União poderá pagar mais créditos de PIS/Cofins com base na “tese do século”
Associações propõem a empresas aderir a ações coletivas, mas existem riscos
Um desdobramento da “tese do século” – que excluiu o ICMS do cálculo do PIS e da Cofins – pode deixar a conta a ser paga pela União superior ao valor estimado de R$ 358 bilhões. Empresas vêm sendo procuradas por associações e sindicatos com uma oferta tentadora: se filiar e, em troca, ter o direito de se beneficiar de uma ação coletiva que pode aumentar o volume de créditos tributários a receber.
Na maioria das propostas das entidades, as ações coletivas são mais antigas do que as ações individuais das empresas. Por isso, segundo advogados, haveria possibilidade de obter o direito a um volume maior de créditos. Contudo, eles alertam que há riscos a serem considerados.
Quando o contribuinte vence uma discussão sobre cobrança de tributos, tem o direito de receber de volta o que pagou a mais desde os cinco anos anteriores ao ajuizamento da ação. Se entrou com o processo em 2015, por exemplo, é reembolsado desde 2010.
No caso da tese do século existe ainda uma peculiaridade. Quando o Supremo Tribunal Federal (STF) julgou o tema optou por modular os efeitos da decisão, limitando-os no tempo.
Contribuintes que ajuizaram ação até o julgamento de mérito (15 de março de 2017) têm o direito à restituição integral – desde os cinco anos anteriores à ação. Mas para quem ajuizou ação depois de 15 de março de 2017 a recuperação do passado ficou limitada. Uma empresa que entrou com o processo em 2018, por exemplo, só pode recuperar o que pagou de forma indevida desde 15 de março de 2017.

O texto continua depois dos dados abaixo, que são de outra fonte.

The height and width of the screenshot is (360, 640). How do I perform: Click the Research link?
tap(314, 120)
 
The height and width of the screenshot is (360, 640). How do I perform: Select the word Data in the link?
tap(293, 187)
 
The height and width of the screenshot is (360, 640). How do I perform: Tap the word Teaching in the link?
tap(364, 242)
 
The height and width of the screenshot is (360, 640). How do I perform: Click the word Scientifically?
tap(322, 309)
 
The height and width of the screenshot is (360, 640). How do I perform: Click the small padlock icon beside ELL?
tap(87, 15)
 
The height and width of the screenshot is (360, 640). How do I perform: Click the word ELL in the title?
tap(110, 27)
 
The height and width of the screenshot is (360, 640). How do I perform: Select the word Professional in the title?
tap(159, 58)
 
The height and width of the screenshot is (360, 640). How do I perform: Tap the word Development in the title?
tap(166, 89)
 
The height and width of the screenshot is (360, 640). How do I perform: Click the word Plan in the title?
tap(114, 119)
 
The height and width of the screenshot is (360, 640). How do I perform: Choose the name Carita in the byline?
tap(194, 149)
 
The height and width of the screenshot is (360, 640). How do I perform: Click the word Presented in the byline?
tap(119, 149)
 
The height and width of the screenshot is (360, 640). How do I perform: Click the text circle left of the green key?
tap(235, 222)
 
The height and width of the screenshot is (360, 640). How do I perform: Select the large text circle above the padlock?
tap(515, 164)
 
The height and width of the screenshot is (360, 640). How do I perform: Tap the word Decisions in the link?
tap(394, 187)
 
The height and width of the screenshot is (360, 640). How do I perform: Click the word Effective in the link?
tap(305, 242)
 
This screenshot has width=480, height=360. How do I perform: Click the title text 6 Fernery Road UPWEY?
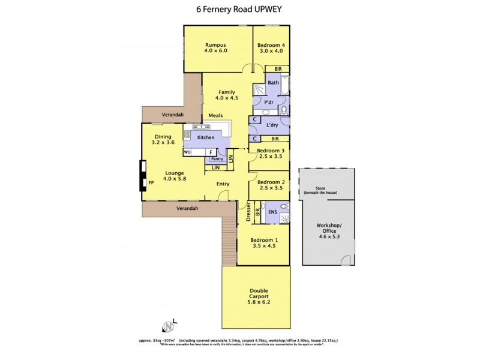239,9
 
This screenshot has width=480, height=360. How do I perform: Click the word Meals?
216,115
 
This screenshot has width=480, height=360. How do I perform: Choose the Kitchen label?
206,137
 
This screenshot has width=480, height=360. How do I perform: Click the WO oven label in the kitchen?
187,152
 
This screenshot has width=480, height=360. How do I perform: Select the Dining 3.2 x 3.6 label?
162,140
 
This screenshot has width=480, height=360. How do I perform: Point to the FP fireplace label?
151,180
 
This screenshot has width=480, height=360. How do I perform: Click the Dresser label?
248,213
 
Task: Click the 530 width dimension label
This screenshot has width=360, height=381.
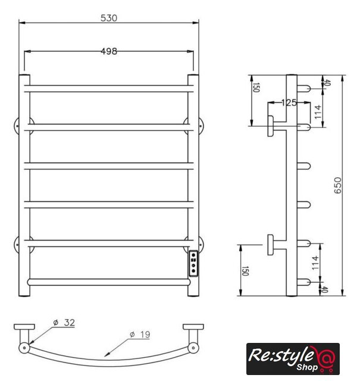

Essa sistemática reduziu um pouco a conta para o governo, mas ela ainda é alta. O Instituto Brasileiro de Planejamento e Tributação (IBPT) estima que a tese do século gerou R$ 358 bilhões em créditos tributários.
Agora, com a oferta de decisões coletivas, abre-se uma nova janela. A empresa que optar por aderir à proposta das associações e dos sindicatos poderá usar a ação coletiva para ter acesso a créditos que não seriam alcançados com a ação individual.
Existe pelo menos uma decisão sobre o tema. Foi proferida pela 1ª Vara Federal de Jundiaí (SP) em agosto do ano passado. Uma empresa do setor de alimentos foi à Justiça pedir para aproveitar os créditos fiscais por meio de uma decisão coletiva. O mandado de segurança foi ajuizado pela associação em 2006 e a empresa se filiou em 2021.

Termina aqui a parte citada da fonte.